▸ Try it
Would you please copy every line below that includes the string "This"?

BEGIN Input

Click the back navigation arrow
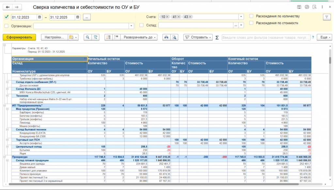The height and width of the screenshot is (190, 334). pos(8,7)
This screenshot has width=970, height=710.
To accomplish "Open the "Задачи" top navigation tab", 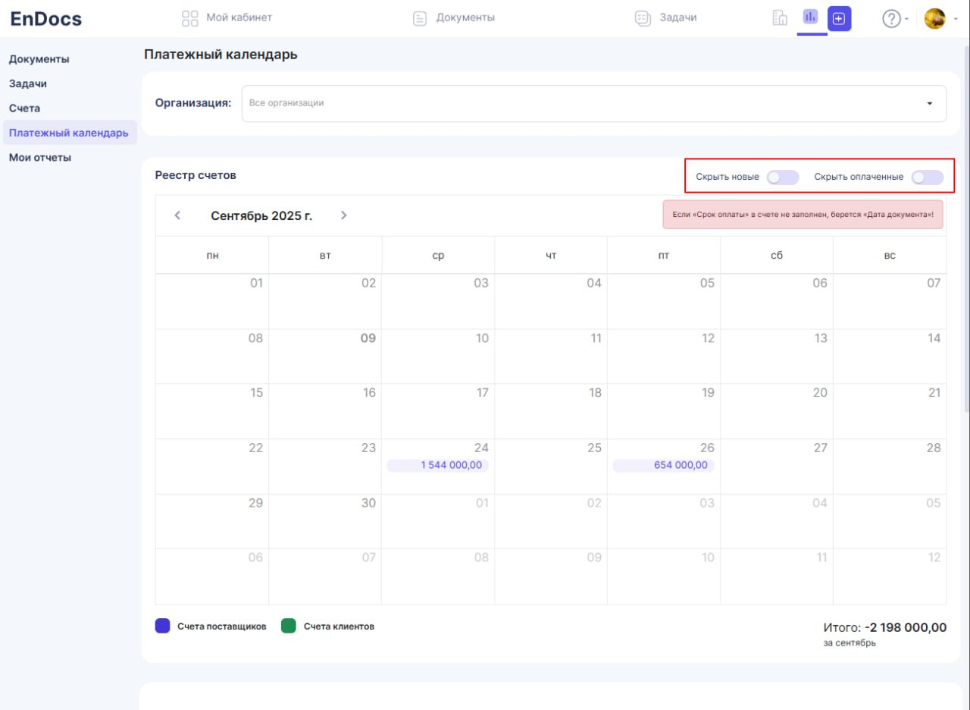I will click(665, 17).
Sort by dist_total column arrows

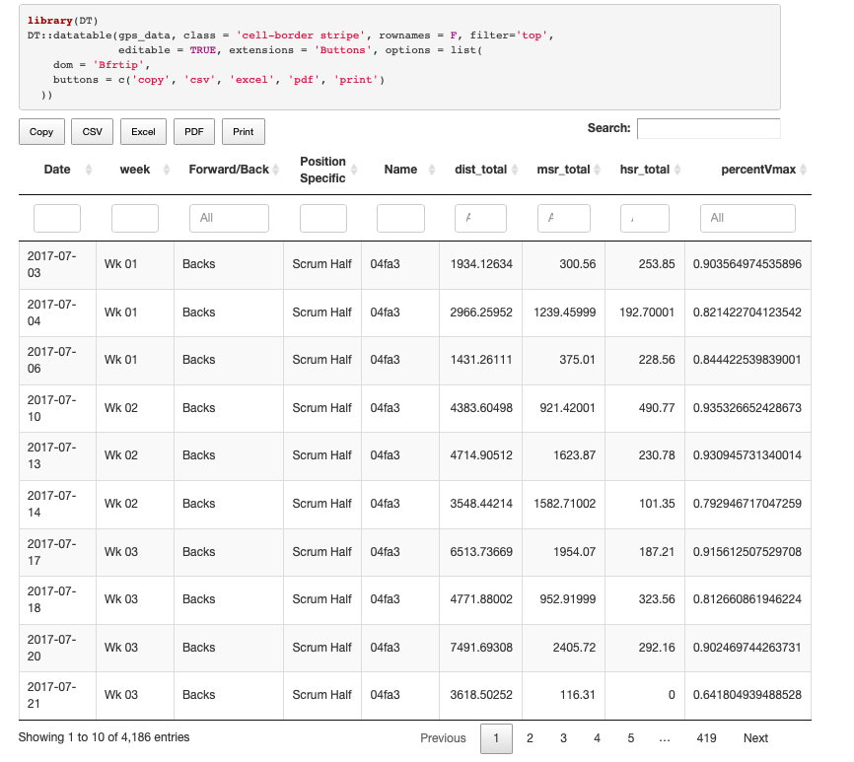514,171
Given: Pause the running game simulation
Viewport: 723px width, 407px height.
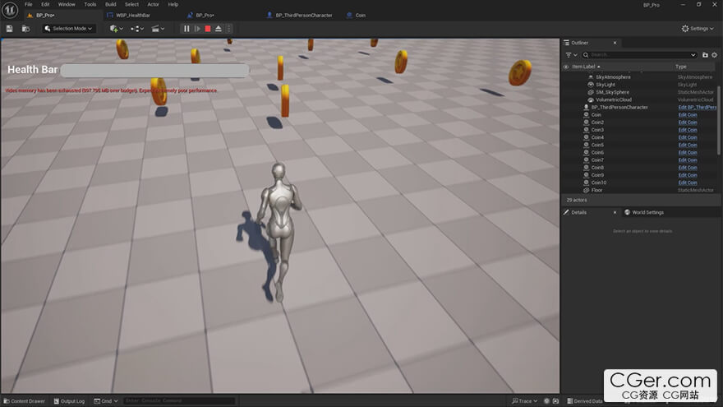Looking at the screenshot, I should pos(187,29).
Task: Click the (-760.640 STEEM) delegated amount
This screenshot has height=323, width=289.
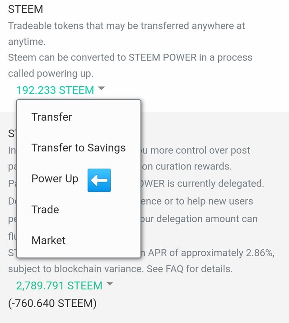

END Input

▸ Answer box
This screenshot has width=970, height=710.
This screenshot has height=323, width=289.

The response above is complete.